= Dian Graves Stai =

American businesswoman and philanthropist

Dian Graves Stai (born 1940) is an American businesswoman and philanthropist. She is a co-founder of Owen Healthcare, Inc. with her first husband Jean H. Owen. Graves Stai was inducted into the Texas Women's Hall of Fame in 1996.

==Early life and education==
Graves Stai was born in Abilene, Texas in 1940. She was educated at the Texas Institute of Technology and McMurry University.

==Career==
In 1965, Graves Stai was a single mother living in Abilene. She married Jean H. Owen in 1969 and together they co-founded the company Owen Healthcare, Inc. She also held roles as secretary and bookkeeper for an oil company and contractor for hospital pharmacies.

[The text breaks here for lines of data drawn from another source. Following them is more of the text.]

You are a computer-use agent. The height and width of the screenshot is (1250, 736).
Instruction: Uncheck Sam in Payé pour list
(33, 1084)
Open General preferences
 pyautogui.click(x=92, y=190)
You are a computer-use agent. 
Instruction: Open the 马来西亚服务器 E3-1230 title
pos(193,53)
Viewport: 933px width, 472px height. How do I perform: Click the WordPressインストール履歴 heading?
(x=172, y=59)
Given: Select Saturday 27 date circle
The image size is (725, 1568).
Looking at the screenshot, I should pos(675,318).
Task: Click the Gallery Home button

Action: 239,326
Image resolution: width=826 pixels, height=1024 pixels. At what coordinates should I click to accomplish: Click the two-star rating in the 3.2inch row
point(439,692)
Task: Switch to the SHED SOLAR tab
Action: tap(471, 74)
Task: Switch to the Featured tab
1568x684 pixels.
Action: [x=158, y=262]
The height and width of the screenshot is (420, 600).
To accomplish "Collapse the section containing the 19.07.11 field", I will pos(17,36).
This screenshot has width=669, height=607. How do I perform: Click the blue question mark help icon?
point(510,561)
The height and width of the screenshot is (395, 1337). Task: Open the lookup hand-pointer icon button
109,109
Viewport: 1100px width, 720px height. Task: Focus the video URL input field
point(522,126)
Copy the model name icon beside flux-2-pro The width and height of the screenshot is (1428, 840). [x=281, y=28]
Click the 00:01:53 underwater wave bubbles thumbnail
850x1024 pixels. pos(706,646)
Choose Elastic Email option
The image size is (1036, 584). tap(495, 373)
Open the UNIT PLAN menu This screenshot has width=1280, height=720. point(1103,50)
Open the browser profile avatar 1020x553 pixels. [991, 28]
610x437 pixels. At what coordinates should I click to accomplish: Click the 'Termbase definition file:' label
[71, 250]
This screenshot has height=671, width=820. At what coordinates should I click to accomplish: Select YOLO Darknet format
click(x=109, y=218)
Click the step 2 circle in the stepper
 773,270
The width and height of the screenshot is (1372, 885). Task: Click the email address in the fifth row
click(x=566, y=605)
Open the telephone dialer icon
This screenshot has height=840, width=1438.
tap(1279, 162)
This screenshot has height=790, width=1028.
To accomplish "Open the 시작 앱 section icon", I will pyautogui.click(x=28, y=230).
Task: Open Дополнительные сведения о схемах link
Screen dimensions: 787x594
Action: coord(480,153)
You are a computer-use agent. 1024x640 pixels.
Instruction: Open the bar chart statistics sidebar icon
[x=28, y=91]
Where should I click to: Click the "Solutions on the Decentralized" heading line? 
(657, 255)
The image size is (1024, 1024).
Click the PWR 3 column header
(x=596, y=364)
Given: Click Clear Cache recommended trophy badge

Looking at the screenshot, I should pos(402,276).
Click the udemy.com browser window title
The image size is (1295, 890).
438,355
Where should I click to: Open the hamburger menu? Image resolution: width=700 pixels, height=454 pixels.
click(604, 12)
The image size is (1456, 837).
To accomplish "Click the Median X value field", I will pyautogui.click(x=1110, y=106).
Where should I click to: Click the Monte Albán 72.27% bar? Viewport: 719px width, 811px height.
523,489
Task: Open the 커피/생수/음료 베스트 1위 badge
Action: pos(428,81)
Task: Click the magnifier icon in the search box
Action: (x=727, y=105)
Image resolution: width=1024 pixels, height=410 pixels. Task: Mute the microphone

After her husband died in a plane crash, she took over the company as chairman in 1979. When she took over the company, it was in financial trouble and family members encouraged her to sell it. Graves Stai refused and she ended the year by signing new contracts with 22 new hospitals.

Graves Stai also sat as Director of the Texas Department of Commerce from 1987 until 1991. In 1997, Graves Stai led a company merge with Cardinal Healthcare and she created Mansefeldt Investment Corporation and the Dian Graves Owen Foundation. She was also inducted into the Texas Women's Hall of Fame and named Outstanding Citizen of the Year by the Abilene Chamber of Commerce. In 2005, her work was recognized by the United Way of Abilene Board of Directors by honouring her with the 2005 Volunteer Service Award.

Graves Stai stayed in her role as Chairwoman of the Dian Graves Owen Foundation for 19 years, before retiring in 2012. In 2016, she was inducted into the Texas Business Hall of Fame.